FLUID (FluidRequirementComponent)

  • Key: PMKey<FluidStack> prototype equality.
  • Build:
    • Use inputs + inputsPerTick for coarse “presence” filtering.
    • Prefer amount-level filtering only for inputs initially, to avoid false negatives.
  • Lookup:
    • Read only PortMode.OUTPUT fluid sources.
    • Use only storage-backed containers.

ENERGY (EnergyRequirementComponent)

  • Build a simple threshold table per recipe (e.g. input, optionally input + inputPerTick).
  • Lookup sums PortMode.OUTPUT StructureEnergyContainer.stored and filters by threshold.

Flattening wrapper requirements

  • CheckpointRequirementComponent(requirement=...): unwrap and index the inner requirement.
  • SelectiveRequirementComponent(candidates=[...]): union candidates into indices (conservative).
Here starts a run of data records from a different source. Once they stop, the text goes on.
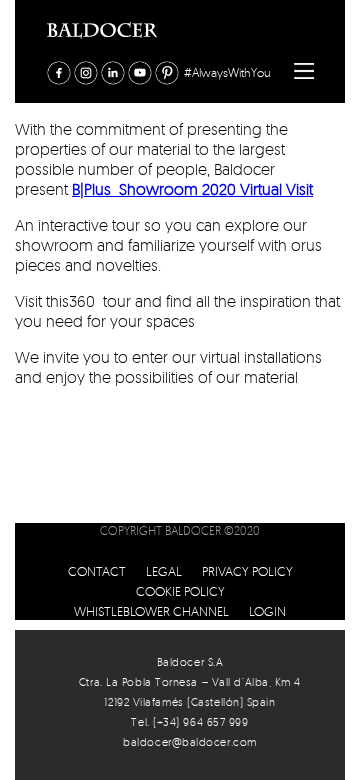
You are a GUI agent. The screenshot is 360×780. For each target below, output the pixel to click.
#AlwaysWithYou (227, 72)
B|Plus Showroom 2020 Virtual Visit (192, 189)
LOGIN (267, 611)
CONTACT (97, 571)
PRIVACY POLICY (247, 571)
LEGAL (164, 571)
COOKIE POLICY (180, 591)
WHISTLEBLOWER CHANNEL (151, 611)
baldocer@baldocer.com (190, 742)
Item / Fluid chance + fuzzy inputs + random outputs (proposal)

This is a design proposal to be implemented later.

Required rules

  1. During checks (simulate): treat chance as 100%.
  2. During actual IO (execute): apply the effective chance.
  3. If chance and fuzzy IO coexist:
    • checks still run fuzzy checks with chance=100%
    • actual IO first decides chance; if it fails, skip the fuzzy operation.

Deterministic randomness

Use RecipeProcess.seed via RecipeProcess.getRandom(salt). For per-tick randomness, introduce a persisted tick counter process component and include it in the salt.

Chance above 200% and parallelism

Let parallelism be $k$ and effective chance percent be $C$ ($c=C/100$, can be > 2).

Split:

$$c = g + p,\quad g=\lfloor c \rfloor,; p\in[0,1)$$

Define “number of successful executions” as:

$$S = g\cdot k + \mathrm{Binomial}(k, p)$$

This avoids the “all or nothing” extreme while staying stochastic and reproducible.

Fuzzy input locking

  • During checks: pick the first satisfiable candidate and lock it.
  • Locks must be rollbackable and thus stored in a process component (e.g. locks[(requirementId, groupIndex, stage)]).

Random output (weighted without replacement)

  • During checks: perform a strict capacity check (chance=100%).
    • Conservative approach: validate the worst-case selection (top-N by required count).
  • During execution: pick N distinct candidates via weighted sampling without replacement using the process RNG.